Amos Jeffries squid3 at treenet.co.nz
Wed May 18 16:46:04 UTC 2016


On 19/05/2016 2:14 a.m., se at kpa.gr wrote:
> Hello!
> 
> I am currently setting up a squid server, which should serve as a
> transparent proxy in our network.
> 
> We mainly need it to do the following:
> Allow and Block Domains on HTTP and HTTPS protocol (withOUT bumping the
> traffic). We only want to allow domain names on the SSL port, no URLs.
> 
> It actually works fine for HTTP, but I can't configure the "peek and
> splice" method for the HTTPS traffic.
> 
> I have come to a point, where HTTP access is being filtered exactly as I
> wanted to, but following odd error occures when visiting HTTPS sites:
> 
> When using "https_port 10.0.0.222:3130 cert=/root/cert.pem
> key=/root/key.pem ssl-bump intercept"
> I get an Access Denied Error for any Website I try to access, which
> occured while "trying to retrieve the URL: 10.0.0.222:3130"!
> 

It appears you are not doing NAT on the Squid machine.

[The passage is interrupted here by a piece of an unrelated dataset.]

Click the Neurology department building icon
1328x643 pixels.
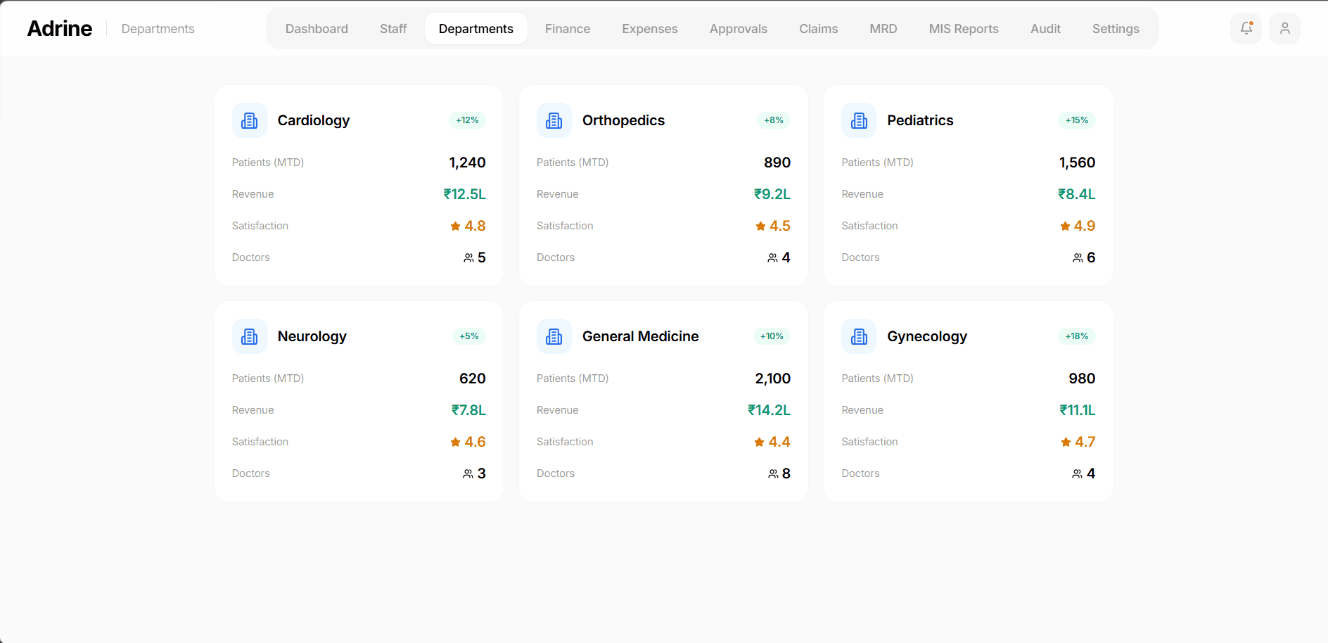(249, 336)
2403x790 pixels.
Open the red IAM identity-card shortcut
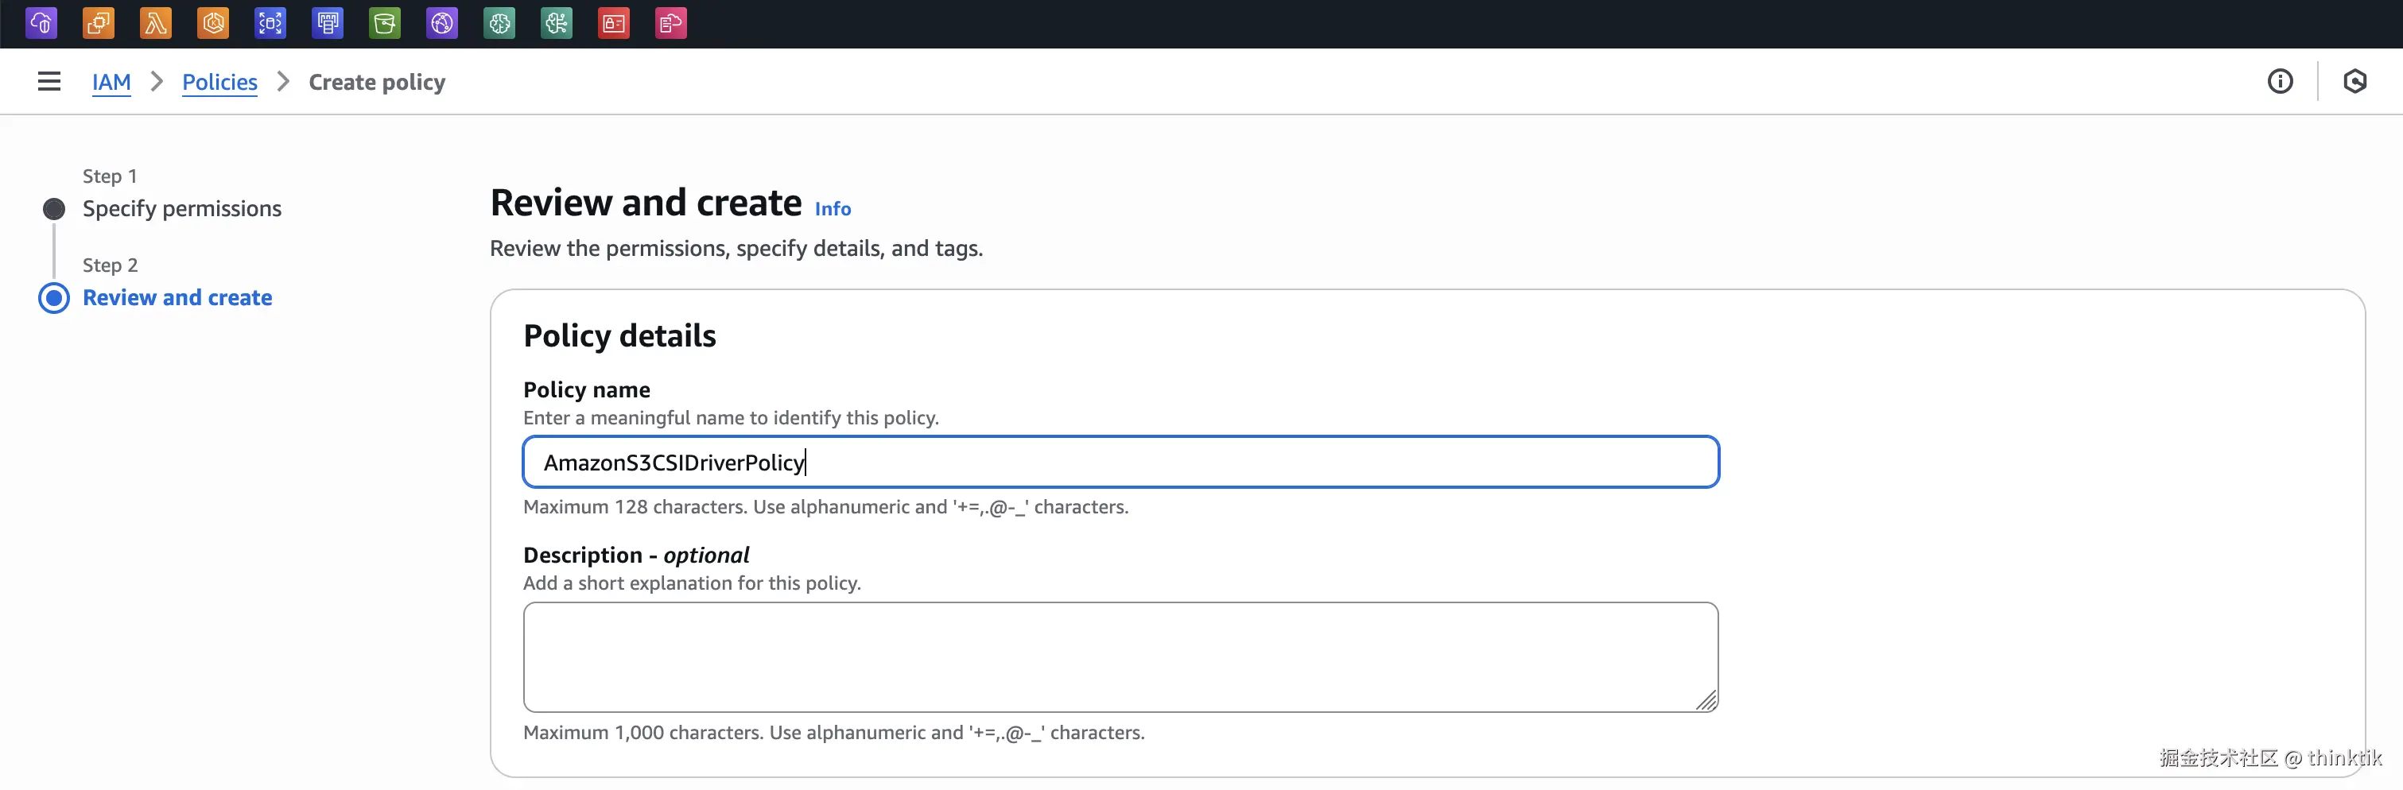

That is mandatory
for interception.


> If I configure the https_port option with "accel vhost allow-direct"
> like the http_port, the allowed Pages work fine but with squid's
> certificate.

'accel' mode is very much *not* transparent, nor equivalent to intercept
mode.

Using 'accel' mode tells Squid *it* is supposed to be the public origin
server for the received web request. The behaviour differences are not
very visible in plain-text HTTP - though there are some. In TLS the
differences are very much visible in the way the certificates are used.
Which you are now seeing.

> 
> Somewhere the Squid seems to redirect his actual https traffic back to
> itself when using the "intercept" option and that is why I cannot use
> the splice method.

'intercept' mode tells Squid to lookup the NAT details and obey the
requirements of acting "transparent" with regards to traffic delivery.
Delivering it to the same place it was originally going to when it
entered the machine.

If you are doing NAT external to the Squid machine it is your NAT setup
which is causing the problem. Not Squid.


Your message reads to me like Squid is behaving correctly for the modes
of operation you configured it to follow.

You need to fix the NAT setup. Route or tunnel the trafic to the Squid
machine and do the NAT there. Then intercept and SSL-Bump will start
working, for both http_port and https_port.